Allant mieux, j'ai repris le Conservatoire, mais avec des médicaments, et moins lucide et ferme contre les homosexuels. En deux ans, d'une part j'ai eu deux bon amis, Felix Blaska qui m'a apprit a travaillé en souffrant et Jacques garnier qui nous a ouvert a la cultures( cinémas théâtres etc etc) et des amis étudiants et réfugiés politique d'espagne et pour finir, j'ai retrouvé une telle forme que j'ai gagné un premier prix, premier nommé. J'ai eu l'honneur de participer au TNP au gala des premiers prix devant 3000 personnes. Avec une bise, mon père présent me dit le soir à table que si un jour je voulais vivre autre chose, il acceptait mon choix ! Puis je suis parti deux mois en tournée avec les JMF dans l'ouest, avec trois ballets dans la soirée, avec beaucoup de succès mais des moeurs dissolues. Un soir à La Baule j'ai su que mon frère Bernard avait eu un accident, je suis allé prier à l'église pour lui, comme un pécheur, une grande grâce. De retour à Paris, je suis allé prier à St Séverin et me suis mis en contact avec l'aumônerie de l'Opéra où en tant que 1er prix j'étais admis dans la dernière classe des élèves, pour passer en fin d'année le concours d'entrée dans le ballet professionnel. Je rencontrai des dominicains super, le Père Carré, les Pères Adelin, Leclerc et Cocagnac qui me prit dans son groupe de chrétiens "l'arche de Noé". Ils ont su libérer ma parole, et me donnèrent envie d'essayer la vie chrétienne. Un jour en fils du monde et le soir bilan de mourir, le lendemain en vivant l'évangile et bilan, je fus si heureux du jour de évangile que je décidai d'être chrétien. À la suite de cela je me suis confessé, j'ai communié avec une grâce d'amour inouïe (baptême de l'Esprit). J'ai eu des petits rôles dans Don Carlos de Verdi, mais voyant que je n'arrivais pas à vivre ma vie chrétienne en ce milieu vu mes antécédents, j'ai quitté Paris.

Plus tard grâce à ma femme je me suis réconcilié avec la danse, durant la deuxième année d'apprentissage de menuiserie avec le MRJC j'ai fait en 1967/1968 cinq ballets sur les problèmes sociaux, apprentis, ouvriers agricoles etc., pour une première partie d'un spectacle des MRJC, avec Guy Béart en deuxième partie, en juillet 1968 dans le Loir-et-Cher.

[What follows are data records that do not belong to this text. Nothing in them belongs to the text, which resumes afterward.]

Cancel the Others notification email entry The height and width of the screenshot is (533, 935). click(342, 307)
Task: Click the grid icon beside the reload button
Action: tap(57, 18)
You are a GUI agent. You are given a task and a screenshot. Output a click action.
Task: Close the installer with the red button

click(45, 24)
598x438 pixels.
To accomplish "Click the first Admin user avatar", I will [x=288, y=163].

Avec mon épouse on a monté un groupe de danse folklorique du monde, comme d'ailleurs en 1966 j'avais participé aussi avec les enfants de Marcel Légaut dans la Drôme le dimanche.

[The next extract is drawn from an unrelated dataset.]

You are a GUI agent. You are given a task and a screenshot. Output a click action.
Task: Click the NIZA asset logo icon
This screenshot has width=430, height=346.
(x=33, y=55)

Puis j'ai créé un ballet sur une musique de Messiaen, les Trois petites liturgies, pour exprimer l'itinéraire spirituel des saints d'après st Jean de la Croix (nuit des sens, nuit de l'esprit, mariage), que j'ai dansé à Combloux, à la maison de retraite Jean XXIII près de Limoges pour la vie de st François, et à Nevers avec une soirée sur l'histoire de la danse avec Bernadette, une danseuse classique (de David à Béjart).

Les professeurs de Limoges m'ont demandé deux fois de danser au théâtre pour leurs galas, dont un ballet finissant sur la lune avec des sons de cloches de la terre vue de là- haut.

A ma dépression de 1986 je fus engagé un an dans le ballet des opérettes du théâtre de Limoges.

L'Église m'a demandé de faire des ballets religieux, notamment avec Guy De Fatto à Limoges et Angoulême.

Et durant 1 ans j'ai même fait le caté par la danse, en dansant l'évangile avec les enfants ou la vie morale sur de la musique, et je l'ai appris au diocèse.

J'ai du plaisir à danser à des bals et j'ai pris des cours de danse limousine au centre culturel de Limoges, et de danse de bal de tout pays.

Cela reste un bon violon d'Ingres et ma femme pense et me dit que c'est dommage pour une vraie carrière, mais dans l'évangile il est dit : "si ta main droite t'entraîne au péché, coupe-la", voilà ce que j'ai fait.